WHAT THE TASK ASKS → Restate the data below word for word, leaving nothing out.

Items from a data source:
=== Begin Enclosure ===
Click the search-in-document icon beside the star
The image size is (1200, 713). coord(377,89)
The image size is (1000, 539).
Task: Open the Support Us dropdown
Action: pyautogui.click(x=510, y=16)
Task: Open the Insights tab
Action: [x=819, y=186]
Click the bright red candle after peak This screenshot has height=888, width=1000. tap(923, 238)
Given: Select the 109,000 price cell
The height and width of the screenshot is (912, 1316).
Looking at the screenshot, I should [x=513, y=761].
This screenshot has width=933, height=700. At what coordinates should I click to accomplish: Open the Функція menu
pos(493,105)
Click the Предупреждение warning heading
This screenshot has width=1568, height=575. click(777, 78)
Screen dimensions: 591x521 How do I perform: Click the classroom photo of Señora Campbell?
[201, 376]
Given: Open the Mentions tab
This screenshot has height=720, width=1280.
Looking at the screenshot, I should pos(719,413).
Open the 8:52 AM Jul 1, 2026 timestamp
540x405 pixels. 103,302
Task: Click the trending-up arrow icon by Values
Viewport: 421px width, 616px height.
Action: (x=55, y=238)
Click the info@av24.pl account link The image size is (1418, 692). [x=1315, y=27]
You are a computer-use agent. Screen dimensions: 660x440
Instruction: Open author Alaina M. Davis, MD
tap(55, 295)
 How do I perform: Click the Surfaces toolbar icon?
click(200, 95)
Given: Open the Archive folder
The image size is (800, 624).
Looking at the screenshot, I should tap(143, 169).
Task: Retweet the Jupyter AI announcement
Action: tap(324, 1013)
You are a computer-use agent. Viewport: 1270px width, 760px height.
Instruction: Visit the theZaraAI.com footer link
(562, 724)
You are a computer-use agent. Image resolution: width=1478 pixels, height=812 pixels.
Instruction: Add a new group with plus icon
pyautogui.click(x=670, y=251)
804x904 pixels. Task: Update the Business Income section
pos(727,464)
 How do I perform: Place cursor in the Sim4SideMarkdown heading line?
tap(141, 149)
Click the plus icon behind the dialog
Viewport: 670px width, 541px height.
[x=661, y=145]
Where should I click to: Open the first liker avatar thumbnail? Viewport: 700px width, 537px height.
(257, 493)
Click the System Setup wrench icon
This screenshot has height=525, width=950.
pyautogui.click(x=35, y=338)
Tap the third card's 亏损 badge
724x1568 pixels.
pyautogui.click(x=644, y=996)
=== End Enclosure ===
EXPECTED OUTPUT →
Click the search-in-document icon beside the star
The image size is (1200, 713). coord(377,89)
The image size is (1000, 539).
Task: Open the Support Us dropdown
Action: pyautogui.click(x=510, y=16)
Task: Open the Insights tab
Action: [x=819, y=186]
Click the bright red candle after peak This screenshot has height=888, width=1000. tap(923, 238)
Given: Select the 109,000 price cell
The height and width of the screenshot is (912, 1316).
Looking at the screenshot, I should [x=513, y=761].
This screenshot has width=933, height=700. At what coordinates should I click to accomplish: Open the Функція menu
pos(493,105)
Click the Предупреждение warning heading
This screenshot has width=1568, height=575. click(777, 78)
Screen dimensions: 591x521 How do I perform: Click the classroom photo of Señora Campbell?
[201, 376]
Given: Open the Mentions tab
This screenshot has height=720, width=1280.
Looking at the screenshot, I should pos(719,413).
Open the 8:52 AM Jul 1, 2026 timestamp
540x405 pixels. 103,302
Task: Click the trending-up arrow icon by Values
Viewport: 421px width, 616px height.
Action: (x=55, y=238)
Click the info@av24.pl account link The image size is (1418, 692). [x=1315, y=27]
You are a computer-use agent. Screen dimensions: 660x440
Instruction: Open author Alaina M. Davis, MD
tap(55, 295)
 How do I perform: Click the Surfaces toolbar icon?
click(200, 95)
Given: Open the Archive folder
The image size is (800, 624).
Looking at the screenshot, I should tap(143, 169).
Task: Retweet the Jupyter AI announcement
Action: tap(324, 1013)
You are a computer-use agent. Viewport: 1270px width, 760px height.
Instruction: Visit the theZaraAI.com footer link
(562, 724)
You are a computer-use agent. Image resolution: width=1478 pixels, height=812 pixels.
Instruction: Add a new group with plus icon
pyautogui.click(x=670, y=251)
804x904 pixels. Task: Update the Business Income section
pos(727,464)
 How do I perform: Place cursor in the Sim4SideMarkdown heading line?
tap(141, 149)
Click the plus icon behind the dialog
Viewport: 670px width, 541px height.
[x=661, y=145]
Where should I click to: Open the first liker avatar thumbnail? Viewport: 700px width, 537px height.
(257, 493)
Click the System Setup wrench icon
This screenshot has height=525, width=950.
pyautogui.click(x=35, y=338)
Tap the third card's 亏损 badge
724x1568 pixels.
pyautogui.click(x=644, y=996)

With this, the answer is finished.